Editor’s note: Oracle (Nasdaq: ORCL) has very rapidly reinvented itself as a cloud software provider. A year and a half into its formal transition and nearly the entire portfolio is available in the cloud—now the challenge is to translate that same change in revenue, says Technology Business Research analyst Meaghan McGrath.
HAMPTON, N.H. – Inputs have yet to begin driving outputs
Oracle has very rapidly reinvented itself as a cloud software provider. A year and a half into its formal transition and nearly the entire portfolio is available in the cloud—now the challenge is to translate that same change in revenue.
Cloud SaaS and PaaS, Oracle’s primary investment focus thus far, grew 34% year-to-year to $484 million in F2Q16 (C4Q15), reaching more than 5% of corporate revenue. Cloud IaaS, which receives less focus than SaaS and PaaS, grew 6% on a smaller base, to $165 million. Collectively the cloud business barely comprises 7% of corporate revenue.
Oracle’s new software licenses and related maintenance segments hold 71% of total revenue, even as they declined 18% and 2%, respectively over the past year.

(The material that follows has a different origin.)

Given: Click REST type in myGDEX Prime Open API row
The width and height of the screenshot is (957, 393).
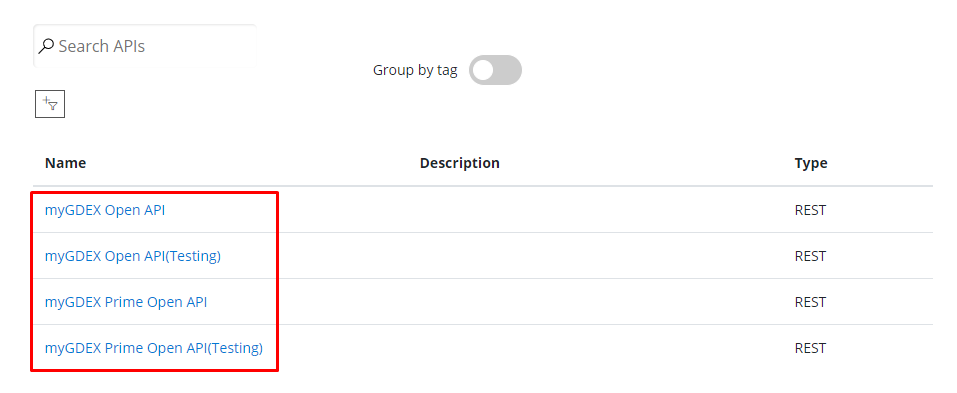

Oracle admits its new software licenses will continue to decline at a modest rate in coming quarters, and that Cloud SaaS and PaaS revenue will begin to accelerate as customers begin to exit the initial promotion periods and start paying for the cloud services. Dollar-for-dollar, using F2Q16 figures, cloud will collectively need to scale its quarterly revenue growth by approximately three times to offset license declines. This neglects the continued declines in maintenance revenue that TBR expects will accelerate further as the license customer base that needs support erodes. These trends, until redirected by the expected accelerated revenue growth and improved SaaS and PaaS margin, paint a bleak short-term financial picture for a transition necessary to remain relevant in the long-term. Year-to-year growth of 75% in SaaS and PaaS bookings foretells improvement once this booked business becomes recognized revenue on the income statement.
Oracle extends hardware portfolio to further its cloud push
With few SaaS announcements left to round out its applications portfolio, Oracle’s cloud announcements in F2Q16 were primarily focused lower on the cloud stack, at the PaaS and IaaS layers.
During the company’s annual conference in October, Oracle vowed to offer competitive elastic and dedicated compute instances at the same or lower prices than current IaaS market leader Amazon Web Services—a commitment that TBR believes will support the sale of a complete Oracle Cloud stack to customers, rather than piecemeal services, and drive greater revenue growth in the long-term.
Oracle also went a step further with its IaaS announcements, adding a new security feature at a level that pure-play cloud competitors will have a hard time matching: its own SPARC processors.
The most prominent feature in the new SPARC M7 microprocessor, announced at Oracle OpenWorld 2015, was Silicon Secured Memory (SSM) which brings security down to the chip level. SSM protects against threats by isolating what memory an application can request when it is coded, and assigning that memory a key that matches one given to the program; if the program key does not match the key for the memory it tries to request, it will be denied and flagged as an unauthorized request in the Oracle Audit Vault.
This flagging process also allows programmers to find bugs during coding. In pushing down security into the chip level, Oracle notes the data that any application would pull is secure because the database and memory are secure; therefore, little need exists to protect each application. This serves as a more durable means of security as maliciously modifying the hardware proves more difficult than interfering with applications, while it also lets encryption run at memory speed. Moreover, this level of security, when implemented in a cloud-enabling data center (such as Oracle’s) can flag malicious attacks, a unique value not available from other cloud vendors.